Setelah sehat sikap Andhika berubah 180° terhadap Andhira. Mereka menjalani kehidupan rumah tangga layaknya pasangan suami-istri sesungguhnya. Laki-laki itu sangat perhatian kepada Andhira dan calon bayi mereka. Kemana-mana mereka akan pergi bersama dan menghabiskan waktu bersama.
"Dhika juga mengatakan kepadaku kalau dia sudah memutuskan hubungan dengan Selena. Tidak berapa lama Dhika jatuh sakit dan tidak terdeteksi penyakit apa oleh dokter. Mama meyakini kalau sakitnya Dhika itu ada hubungannya dengan Selena."
Andhira menutup mulutnya dengan tangan. Dia tidak menyangka kalau mendiang Andhika sampai diguna-guna seperti itu. Dia memang sering mendoakan suaminya, apalagi ketika sedang sakit. Dahulu dia juga sempat berpikir kalau laki-laki itu bukan sembarang sakit.
"Apakah kecelakaan yang kami alami juga ulah Selena?" tanya Andhira. Dia sungguh penasaran karena selama ini sebenarnya dia kurang tahu banyak apa yang sebenarnya terjadi, dahulu.
"Aku rasa bukan. Entah kenapa aku merasa aku lah target sesungguhnya.
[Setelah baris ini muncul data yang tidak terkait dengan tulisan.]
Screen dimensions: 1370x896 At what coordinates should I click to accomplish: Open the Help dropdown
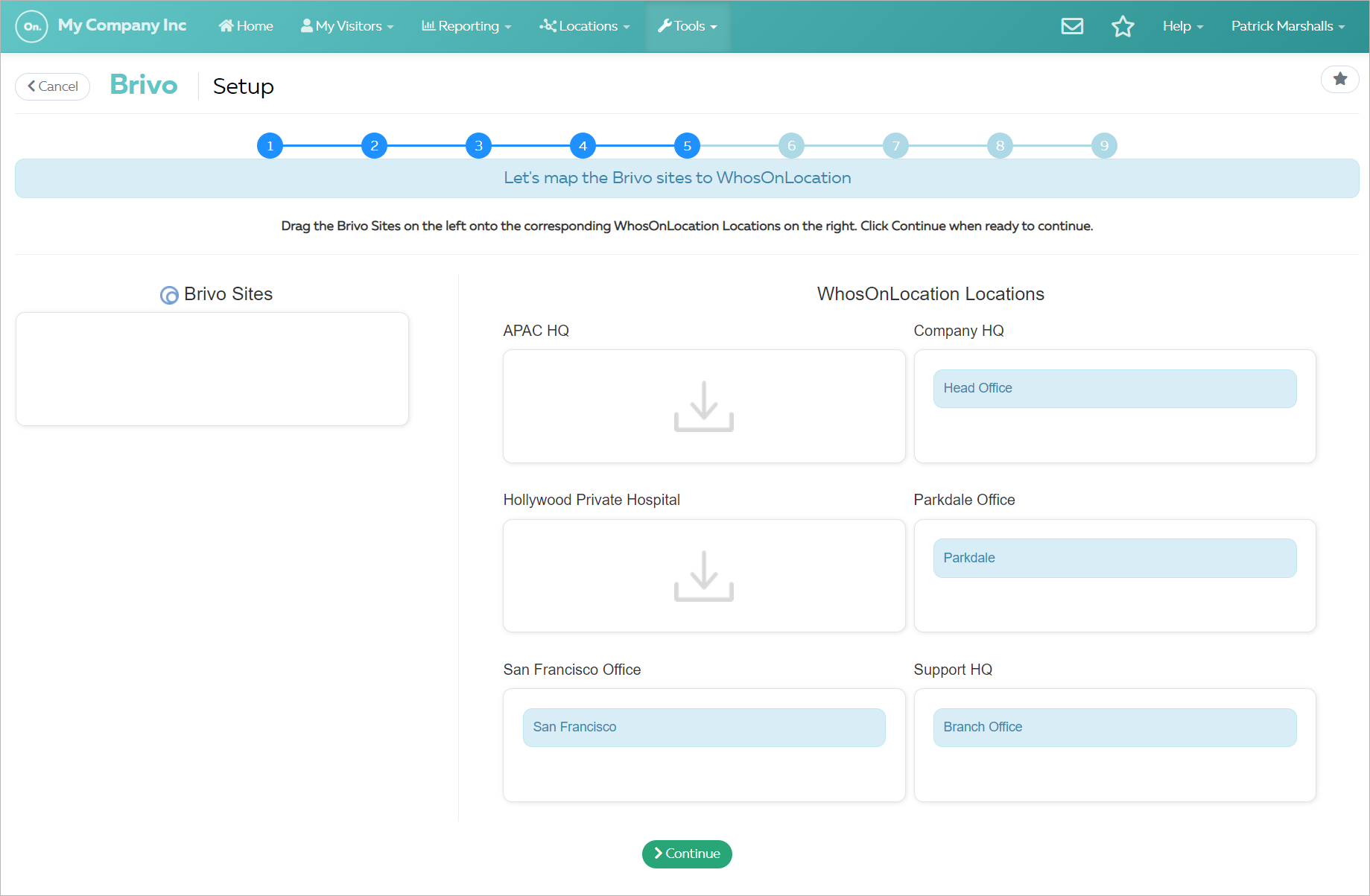click(x=1182, y=26)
Tapi, kebetulan hari itu kalian memakai mobil aku," jawab Argani.
Potongan ingatan Andhira tiba-tiba muncul ketika malam kejadian kecelakaan. Dia juga penasaran kenapa Andhika sampai menukar mobilnya ketika pulang dari acara itu.
"Saat di hotel waktu itu Andhika menerima pesan, tapi entah dari siapa. Ketika aku tanya ada apa dia jawab ada orang gila kirim pesan. Kira-kira siapa yang sudah mengirim pesan saat itu," ucap Andhira.
Argani dan polisi sudah memeriksa handphone milik Andhika, tetapi tidak ada yang aneh. Baik itu pesan atau panggilan dari nomor asing. Hal yang aneh adalah semua pesan dengan Selena dihapus dan nomor wanita itu diblokir. Andhira tidak tahu tentang ini.
"Ini sudah malam sebaiknya kita pergi tidur," lanjut Andhira.
"Arya tidur sama Mama?" tanya Argani.
"Iya," jawab Andhira.
Argani mengela napas. Itu artinya mereka akan tidur berdua saja. Sofa yang biasa ada di kamarnya dikeluarkan oleh Mama Aini. Jadi, mau tidak mau mereka harus tidur di satu ranjang.
"Semoga saja kejadian dahulu tidak terjadi lagi malam ini," batin Argani.
***
Pagi hari setelah sarapan Andhira dan keluarga Atmadja pergi berziarah ke makam Andhika. Ini pertama kalinya Arya ikut ke sana.
"Ini Papa Dika, Sayang," ucap Andhira.
"Ciapa, Ma?" tanya Arya sambil melihat ke arah kuburan.
"Ini Papa kamu," jawab Argani.
"No. Ini Papa," ucap Arya sambil memeluk leher Argani.
"Kamu punya Papa dua. Papa Dhika dan Papa Gani," ujar Mama Aini.
"Papa Aya ada dua?" tanya Arya sambil mengacungkan kedua jarinya.
"Iya," jawab Mama Aini.
Setelah mendoakan Andhika, mereka pergi hendak menuju ke panti asuhan yang dekat dengan kawasan pemakaman. Begitu keluar gerbang, terlihat ada sebuah mobil berwarna hitam yang terparkir tidak jauh dari sana.
"Mobil itu kemarin juga ada di depan rumah Papa. Apa kamu tahu siapa mereka, Mas?" tanya Andhira berbisik.
"Hah? Kamu yakin?" Argani tidak sadar dengan itu. Mungkin dia terlalu lelah sehingga tidak memerhatikan keadaan sekitar, apalagi di rumah orang tuanya.
"Iya. Semalam aku perhatikan dari lantai atas, mobil itu ada di sebrang jalan," pungkas wanita berambut panjang yang diikat satu.
Argani berbisik kepada Papa Anwar tentang mobil hitam yang dimaksud oleh Andhira. Tentu saja laki-laki paruh baya itu menjadi cemas.
Argani memutuskan untuk mendekati mobil hitam model sedan keluaran tahun 2000-an. Ternyata mobil itu kosong, tidak ada pengemudi atau penumpang.
"Sebenarnya ini mobil milik siapa?" ucap Argani bergumam.